Le traité des devoirs est le dernier ouvrage écrit par Cicéron en 44-43 (César est mort en 44).
L'auteur justifie l'importance du sujet:
"Des nombreux sujets philosophiques importants et utiles, qui ont été, de la part des philosophes, l'objet de discussions attentives et abondantes, celui qui paraît avoir la portée la plus vaste est dans l'enseignement et les préceptes qu'ils donnent sur les devoirs. Qu'il s'agisse des affaires publiques ou privées, des affaires de forum ou de celles de la maison, dans la discussion avec nous-mêmes ou dans nos rapport avec autrui, il n'est aucune partie de notre vie qui soit soustraite au devoir; c'est à s'en acquitter que consiste la beauté de la vie, et à la négliger, la laideur."
On appréciera, en passant, l'évolution des préoccupations de nos penseurs en rapprochant -un peu arbitrairement, j'en conviens- cette déclaration de celle que 2000 ans plus tard, Camus commet dans le Mythe de Sisyphe « Il n'y a qu'un problème philosophique vraiment sérieux : c'est le suicide. »
O tempora, o mores!

Cicéron expose comment, selon la doctrine stoïcienne pour qui l'homme doit vivre en conformité avec la nature et le souverain bien est la vertu, l'homme de bien doit se comporter dans la société de ses semblables et sous le regard bienveillant des dieux.
Constitué de trois livres, il s'inspire pour les deux premiers d'un ouvrage aujourd'hui perdu de Panétius (stoïcisme moyen) mais fait oeuvre totalement originale pour le troisième, suppléant en cela à ce qu'on suppose être la décision de Panétius de laisser son ouvrage inachevé.
Sont ainsi successivement discutées l'honnêteté, l'utilité et la résolution des conflits (apparents ou réels) entre ces deux critères que la vie sociale pousse à souvent devoir arbitrer.

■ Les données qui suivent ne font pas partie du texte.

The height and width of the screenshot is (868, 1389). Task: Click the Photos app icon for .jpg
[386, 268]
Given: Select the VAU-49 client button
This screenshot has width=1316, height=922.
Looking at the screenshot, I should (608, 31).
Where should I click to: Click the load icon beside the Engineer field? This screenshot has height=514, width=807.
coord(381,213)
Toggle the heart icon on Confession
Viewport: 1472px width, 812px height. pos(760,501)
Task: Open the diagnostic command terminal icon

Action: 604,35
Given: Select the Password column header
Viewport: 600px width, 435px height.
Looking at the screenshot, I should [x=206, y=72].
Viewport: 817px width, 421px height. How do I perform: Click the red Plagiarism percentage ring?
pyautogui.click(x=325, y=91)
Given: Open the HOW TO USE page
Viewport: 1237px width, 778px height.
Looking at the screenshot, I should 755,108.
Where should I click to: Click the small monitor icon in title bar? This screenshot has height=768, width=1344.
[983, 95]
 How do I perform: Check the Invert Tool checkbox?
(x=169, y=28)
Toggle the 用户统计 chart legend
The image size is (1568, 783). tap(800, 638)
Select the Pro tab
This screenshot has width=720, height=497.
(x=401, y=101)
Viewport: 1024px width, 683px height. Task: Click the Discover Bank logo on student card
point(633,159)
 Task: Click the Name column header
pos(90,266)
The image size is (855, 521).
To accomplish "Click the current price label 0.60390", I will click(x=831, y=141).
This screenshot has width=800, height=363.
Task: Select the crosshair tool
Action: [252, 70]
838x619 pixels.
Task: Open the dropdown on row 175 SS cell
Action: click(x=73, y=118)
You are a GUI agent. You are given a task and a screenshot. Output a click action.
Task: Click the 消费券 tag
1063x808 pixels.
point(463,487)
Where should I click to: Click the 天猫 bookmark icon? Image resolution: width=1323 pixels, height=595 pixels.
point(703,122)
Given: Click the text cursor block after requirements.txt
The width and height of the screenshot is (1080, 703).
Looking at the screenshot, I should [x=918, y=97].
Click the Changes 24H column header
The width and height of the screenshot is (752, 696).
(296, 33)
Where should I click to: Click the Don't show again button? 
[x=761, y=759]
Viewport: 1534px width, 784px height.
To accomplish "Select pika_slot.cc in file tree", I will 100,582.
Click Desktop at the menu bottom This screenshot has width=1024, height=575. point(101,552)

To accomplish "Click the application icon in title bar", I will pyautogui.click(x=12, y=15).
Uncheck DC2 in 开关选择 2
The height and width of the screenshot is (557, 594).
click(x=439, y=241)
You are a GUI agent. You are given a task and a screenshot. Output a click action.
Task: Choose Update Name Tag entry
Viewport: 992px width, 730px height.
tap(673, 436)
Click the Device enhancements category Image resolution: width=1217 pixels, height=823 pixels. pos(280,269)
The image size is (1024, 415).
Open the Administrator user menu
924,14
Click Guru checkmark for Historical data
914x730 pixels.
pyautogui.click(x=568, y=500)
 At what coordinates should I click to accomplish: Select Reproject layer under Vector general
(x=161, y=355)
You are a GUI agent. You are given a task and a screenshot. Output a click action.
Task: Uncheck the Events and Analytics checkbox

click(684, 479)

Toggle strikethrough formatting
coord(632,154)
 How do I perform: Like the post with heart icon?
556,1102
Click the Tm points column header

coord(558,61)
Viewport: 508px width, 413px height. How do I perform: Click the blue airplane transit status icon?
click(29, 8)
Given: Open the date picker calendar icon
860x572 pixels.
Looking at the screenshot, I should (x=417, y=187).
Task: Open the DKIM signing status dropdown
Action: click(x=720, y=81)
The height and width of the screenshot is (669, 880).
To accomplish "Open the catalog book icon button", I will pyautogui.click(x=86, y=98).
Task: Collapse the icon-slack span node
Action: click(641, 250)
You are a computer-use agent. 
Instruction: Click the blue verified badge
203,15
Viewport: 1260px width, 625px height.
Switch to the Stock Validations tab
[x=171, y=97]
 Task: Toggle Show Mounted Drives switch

L'honnêteté ou la convenance est une vaste notion agglomérant recherche de la vérité et sagacité, sens de l'intérêt général et justice, courage et grandeur d'âme, ordre et mesure.
L'utilité est, très généralement, ce qui permet aux hommes de pourvoir à leurs besoins et d'améliorer leur vie.
La thèse soutenue par Cicéron est que l'utile est nécessairement honnête: "Ils disent que ce qui est très avantageux devient honorable; non, il ne le devient pas, il l'est; car il n'est rien d'utile qui ne soit honnête, non pas honnête parce que utile, mais utile parce que honnête."
Cicéron soutient sa "démonstration" par de nombreuses références puisées dans l'histoire grecque ou romaine et relevant de multiples domaines (vie publique ou privée, politique, commerce, juridique, éducation,...). L'exemple de conflit, le plus marquant du débat et le plus attentivement analysé, est celui de Régulus, consul romain, captif d'Hamilcar, envoyé à Rome sous serment pour négocier la libération des prisonniers carthaginois, et qui déconseille cette libération au Sénat (alors qu'il pouvait ne pas émettre d'avis) puis retourne à Carthage en connaissant le sort qui l'attend. L'utilité (ou les avantages) de cette conduite mises en avant par Cicéron concernent d'une part la République "Ce qui est nuisible à la république peut-il donc être utile à un citoyen?" et la patrie "Il était du devoir de Régulus de ne pas ébranler par un parjure les conventions et les pactes qui existent dans la guerre entre les ennemis" ; d'autre part Régulus lui-même qui trouve avantage à avoir respecté son serment "y a-t-il un mal plus grand que la honte?". Diablement stoïcien!

Ces cas de conscience sont devenus au fil des siècles des lieux communs de réflexions éthiques et morales, mais j'ai trouvé utile et agréable de les rafraîchir, en puisant directement à la source.
Par bonheur, le style de cet ouvrage est clair et direct, le rythme alerte; on échappe aux incrustations rhétoriques qu'on peut trouver dans d'autres oeuvres de Cicéron. le fil directeur du traité manque quelquefois, dans le détail, de continuité mais le propos est toujours intéressant et la volonté de rigueur, marque de fabrique de l'auteur me semble-t-il, indéniable et appréciable.

Je devais cette reconnaissance au cher Marcus Tullius que j'avais un peu maltraité dans une autre critique.